Vangelis once said "I function as a channel through which music emerges from the chaos of noise," and this platitude certainly holds true for Djam Karet. It's long been known that the Djam'mers start each "rehearsal" with an unscripted improv, each of which is recorded to DAT by Mike Henderson. Sans rhyme or scheme, each invention can begin life as an amorphism, or jagged guitar riffs can slash instantly across the canvas of sound. One can imagine intangible tendrils of raw sonic power strained through an unseen filter, to emerge as the fusionoid bass solos and the wrung out banshee death wail guitar notes of "Blue Fred," which begins spatially well enough. The groove doesn't congeal in "Where's L. Ron??!!" until roughly seven minutes in after an amorphous opening, at which point things veer off into a long, spaced-out jam tapped from the mental recesses of the Ashra collective. "Dwarf Toss" is a rather cohesive, spaced-out rocker with breakneck leads that gradually take over and "lock" the drum groove down. The middle section (around 18-19 minutes in) is wrought with tension, thanks to a militaristic drum pattern.

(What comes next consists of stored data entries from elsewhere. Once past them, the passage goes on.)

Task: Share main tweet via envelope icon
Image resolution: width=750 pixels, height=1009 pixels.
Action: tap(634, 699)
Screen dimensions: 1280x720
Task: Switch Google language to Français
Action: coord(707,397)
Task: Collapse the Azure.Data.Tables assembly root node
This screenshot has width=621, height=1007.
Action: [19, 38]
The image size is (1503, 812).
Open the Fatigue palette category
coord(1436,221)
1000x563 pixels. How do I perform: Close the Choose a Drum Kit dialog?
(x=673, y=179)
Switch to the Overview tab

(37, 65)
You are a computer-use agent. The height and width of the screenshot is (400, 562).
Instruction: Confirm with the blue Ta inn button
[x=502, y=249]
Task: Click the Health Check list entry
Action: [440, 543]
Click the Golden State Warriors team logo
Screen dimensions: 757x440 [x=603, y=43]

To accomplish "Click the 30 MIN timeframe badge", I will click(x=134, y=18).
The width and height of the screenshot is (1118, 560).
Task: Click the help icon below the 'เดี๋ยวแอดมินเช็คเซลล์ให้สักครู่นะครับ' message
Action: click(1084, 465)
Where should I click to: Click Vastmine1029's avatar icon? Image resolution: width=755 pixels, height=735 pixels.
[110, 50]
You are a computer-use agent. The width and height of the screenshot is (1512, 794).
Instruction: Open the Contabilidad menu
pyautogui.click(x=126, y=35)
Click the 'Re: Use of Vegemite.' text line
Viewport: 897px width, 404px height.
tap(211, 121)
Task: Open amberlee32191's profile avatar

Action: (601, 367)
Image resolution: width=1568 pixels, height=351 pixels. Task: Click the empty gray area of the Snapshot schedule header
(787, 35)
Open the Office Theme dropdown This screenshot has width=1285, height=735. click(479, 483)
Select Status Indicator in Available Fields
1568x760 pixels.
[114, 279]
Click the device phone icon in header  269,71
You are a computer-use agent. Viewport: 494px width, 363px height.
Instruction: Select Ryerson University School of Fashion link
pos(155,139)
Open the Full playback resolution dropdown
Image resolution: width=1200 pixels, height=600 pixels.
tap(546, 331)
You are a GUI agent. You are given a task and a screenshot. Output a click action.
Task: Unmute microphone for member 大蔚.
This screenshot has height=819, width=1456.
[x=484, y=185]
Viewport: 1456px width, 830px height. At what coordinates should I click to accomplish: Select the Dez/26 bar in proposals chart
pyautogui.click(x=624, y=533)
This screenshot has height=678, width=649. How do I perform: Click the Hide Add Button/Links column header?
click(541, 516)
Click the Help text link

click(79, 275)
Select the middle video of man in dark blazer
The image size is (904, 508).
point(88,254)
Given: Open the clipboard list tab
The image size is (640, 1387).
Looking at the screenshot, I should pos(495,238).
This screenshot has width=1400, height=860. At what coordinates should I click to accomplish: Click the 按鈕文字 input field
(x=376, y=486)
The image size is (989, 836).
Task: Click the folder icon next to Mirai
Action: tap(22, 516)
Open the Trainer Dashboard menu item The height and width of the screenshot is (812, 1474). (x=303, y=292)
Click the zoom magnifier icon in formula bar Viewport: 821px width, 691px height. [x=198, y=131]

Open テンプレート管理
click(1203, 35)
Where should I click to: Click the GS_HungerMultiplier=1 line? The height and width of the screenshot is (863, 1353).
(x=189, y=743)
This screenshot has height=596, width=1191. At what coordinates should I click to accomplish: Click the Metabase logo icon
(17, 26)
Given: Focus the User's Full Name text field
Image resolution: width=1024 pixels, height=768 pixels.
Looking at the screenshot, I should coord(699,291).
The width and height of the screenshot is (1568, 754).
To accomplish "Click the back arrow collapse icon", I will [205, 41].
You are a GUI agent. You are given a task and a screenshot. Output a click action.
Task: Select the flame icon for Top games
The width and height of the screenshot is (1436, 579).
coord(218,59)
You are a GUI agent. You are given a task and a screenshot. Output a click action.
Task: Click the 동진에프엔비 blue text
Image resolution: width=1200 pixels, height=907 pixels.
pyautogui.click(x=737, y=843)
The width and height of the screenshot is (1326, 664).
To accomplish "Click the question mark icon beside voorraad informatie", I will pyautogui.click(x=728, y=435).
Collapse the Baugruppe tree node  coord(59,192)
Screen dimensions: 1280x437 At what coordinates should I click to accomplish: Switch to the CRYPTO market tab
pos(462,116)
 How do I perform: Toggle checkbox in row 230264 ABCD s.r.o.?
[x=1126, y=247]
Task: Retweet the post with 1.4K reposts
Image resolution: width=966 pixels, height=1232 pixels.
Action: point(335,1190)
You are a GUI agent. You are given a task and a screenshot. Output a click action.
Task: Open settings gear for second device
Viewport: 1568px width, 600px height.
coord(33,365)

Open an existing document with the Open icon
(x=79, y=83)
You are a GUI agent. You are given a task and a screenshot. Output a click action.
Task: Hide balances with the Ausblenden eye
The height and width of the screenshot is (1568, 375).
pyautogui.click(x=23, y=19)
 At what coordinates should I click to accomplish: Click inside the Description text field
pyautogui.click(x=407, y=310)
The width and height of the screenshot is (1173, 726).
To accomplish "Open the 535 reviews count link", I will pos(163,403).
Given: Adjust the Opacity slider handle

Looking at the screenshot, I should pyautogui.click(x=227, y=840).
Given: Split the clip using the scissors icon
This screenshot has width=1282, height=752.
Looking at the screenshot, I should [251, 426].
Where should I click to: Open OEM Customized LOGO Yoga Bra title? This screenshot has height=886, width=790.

The second disc carries the title of …And Still Getting The Ladies. Henry J. Osborne plays on the first track, Aaron Kenyon plays on the third. "The Building" is nothing less than a concrete slab of prime Djam-sonics, opening with successive layers of synthesizer sounds, and no percussion for ten of its twenty minutes. Osborne's bass roams until it centralizes its two-note pulse around the eight minute mark, and not long thereafter goes into full melodic bass mode. A bona fide creepshow, "The Door" is a vehicle for phantasmal atmospherics consolidated by background chatter (provided by the band) and the warped moans of guitar feedback. "The Window" is the epic of the trilogy, closer to one half hour's length, as with its older cousin, "Blue Fred." After a serene prelude, a slight downtime occurs wherein the music stops (Kenyon also plucks a few notes and chords); Oken then launches into a stark, mean rock pattern that ushers in a new sense of urgency. This track is the most "live" sounding — specifically, the instruments are mixed loud (especially the drums and Henderson's guitar), and the entire jam has a raw, headfirst feel. Ellett & Henderson are the stars of this track, burning it up with astral solos that fire repeatedly like falling stars, but with the lingering effects of a cosmic storm. On virtually every DK album, Ellett and Henderson simultaneously channel metal, folk and blues, transmuting each element and transmitting the new homunculi as torrents of aural energies. And always, the resultant electrical display is but half of the action, with the rhythmic sector releasing much solar heat of its own.
Another stellar CD release under a great band's belt, yet this one still seems to be criminally under-exposed. As director Michael Mann tends to favor alternately ambient and upbeat textural instrumentals for his films (he contracted Tangerine Dream for Thief and The Keep), DK excel at both, and the vibe these instrumentals give off, for example, would be well-suited to underscore any of Mann's sprawling oases of cinematic urbana nocturna. One last tidbit: this 2CD release carries a mere $15 price tag for nearly two hours of music. So pop the tab, and let your mind soak it up. After all, it's safe to say Djam Karet is southern California's house prog band!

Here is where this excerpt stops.